Supplied text –
══════

For some who pursue it, Global Surgery is a manifestation of the core motivations that drive people into the medical profession: a profound commitment to reducing the suffering of all (especially the most vulnerable) and an eagerness to effectively bring quality care to reality, in any context. The Yale Global Surgery Symposium holds an essential role in cultivating these values and expanding the work that is done at Yale and around the world. This year’s symposium was graced with an outstanding group of speakers and panelists who left the audience energized as ever.
Among these included Dr. Tahmina Banu, Director of the Chittagong Research Institute for Children’s Surgery in Bangladesh, and Dr. Luc Malemo, Dean of HEAL Africa in the Democratic Republic of Congo. Hearing about their professional journeys left trainees like myself in awe, feeling inspired by the adversity that speakers had overcome, their pioneering work reaching patients in remote regions and their leadership in developing curriculum to train and impact generations to come.
Of the many experiences that we heard about, I was particularly struck by the diverse innovations that clinicians improvised in new environments. Some leveraged betel leaf for stoma care and repurposed silo bags and urine catheters for gastroschisis management. The potential impact of this type of scientific creativity is maximized when paralleled with the entrepreneurial structure of organizations like Kids OR, whose founder, Garreth Wood, spoke at the symposium about the value of applying business modeling in the non-profit space.

══════

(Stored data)
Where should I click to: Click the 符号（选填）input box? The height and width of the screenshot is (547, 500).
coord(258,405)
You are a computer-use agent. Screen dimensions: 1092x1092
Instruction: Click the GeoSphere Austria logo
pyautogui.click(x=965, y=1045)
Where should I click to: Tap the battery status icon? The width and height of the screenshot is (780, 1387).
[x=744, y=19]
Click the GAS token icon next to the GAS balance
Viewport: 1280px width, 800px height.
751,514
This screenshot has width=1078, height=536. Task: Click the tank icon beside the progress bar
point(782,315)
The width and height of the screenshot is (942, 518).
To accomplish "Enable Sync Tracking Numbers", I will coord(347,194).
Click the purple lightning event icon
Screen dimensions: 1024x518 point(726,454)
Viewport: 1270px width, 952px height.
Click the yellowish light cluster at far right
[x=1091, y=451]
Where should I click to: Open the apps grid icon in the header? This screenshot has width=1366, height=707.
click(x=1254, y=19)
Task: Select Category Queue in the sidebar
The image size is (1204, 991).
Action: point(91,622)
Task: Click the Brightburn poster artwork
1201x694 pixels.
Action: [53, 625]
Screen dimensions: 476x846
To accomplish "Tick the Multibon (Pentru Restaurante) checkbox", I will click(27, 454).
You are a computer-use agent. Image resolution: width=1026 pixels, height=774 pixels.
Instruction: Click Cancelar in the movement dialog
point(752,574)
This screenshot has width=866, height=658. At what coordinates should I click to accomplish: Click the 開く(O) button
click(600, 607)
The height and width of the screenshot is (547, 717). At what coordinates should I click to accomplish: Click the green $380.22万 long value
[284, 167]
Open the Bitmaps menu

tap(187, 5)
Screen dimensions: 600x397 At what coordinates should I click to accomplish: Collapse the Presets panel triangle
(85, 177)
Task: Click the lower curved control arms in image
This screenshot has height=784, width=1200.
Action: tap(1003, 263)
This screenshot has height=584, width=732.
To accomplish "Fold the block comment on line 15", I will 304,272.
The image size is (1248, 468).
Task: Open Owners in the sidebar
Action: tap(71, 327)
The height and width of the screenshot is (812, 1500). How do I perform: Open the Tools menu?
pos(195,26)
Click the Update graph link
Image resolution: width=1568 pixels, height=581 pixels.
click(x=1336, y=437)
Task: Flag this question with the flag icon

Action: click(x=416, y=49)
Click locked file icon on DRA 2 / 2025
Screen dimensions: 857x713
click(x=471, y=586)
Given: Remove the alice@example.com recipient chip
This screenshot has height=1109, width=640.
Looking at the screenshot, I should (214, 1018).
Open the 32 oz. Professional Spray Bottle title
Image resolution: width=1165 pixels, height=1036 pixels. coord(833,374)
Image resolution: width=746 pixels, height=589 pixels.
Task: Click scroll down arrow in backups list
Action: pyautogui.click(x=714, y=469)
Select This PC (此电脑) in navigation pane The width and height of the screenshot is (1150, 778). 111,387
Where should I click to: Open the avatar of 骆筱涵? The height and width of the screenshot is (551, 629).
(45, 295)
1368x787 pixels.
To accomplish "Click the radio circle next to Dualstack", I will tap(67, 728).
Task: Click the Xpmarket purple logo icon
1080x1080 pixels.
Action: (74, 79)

══════

What you will do –
1 > Retype the passage of the symposium text starting at "For some who" and ending at "energized as ever.".
2 > Answer these questions from the symposium text:
(a) Which event does the symposium text describe?
(b) What position does Dr. Luc Malemo hold?
(c) Who founded Kids OR?
3 > Recast the paragraph of the symposium text beginning "Of the many experiences" as a bulleted list that keeps its main facts.

Problem solutions –
1 >
For some who pursue it, Global Surgery is a manifestation of the core motivations that drive people into the medical profession: a profound commitment to reducing the suffering of all (especially the most vulnerable) and an eagerness to effectively bring quality care to reality, in any context. The Yale Global Surgery Symposium holds an essential role in cultivating these values and expanding the work that is done at Yale and around the world. This year’s symposium was graced with an outstanding group of speakers and panelists who left the audience energized as ever.

2 >
(a) The Yale Global Surgery Symposium.
(b) Dean of HEAL Africa in the Democratic Republic of Congo.
(c) Garreth Wood.

3 >
- Clinicians improvised diverse innovations in new environments.
- Some used betel leaf for stoma care.
- Some repurposed silo bags and urine catheters to manage gastroschisis.
- This kind of scientific creativity has the greatest potential impact when it is paired with the entrepreneurial structure of organizations such as Kids OR.
- Garreth Wood, founder of Kids OR, spoke at the symposium about the value of applying business modeling in the non-profit space.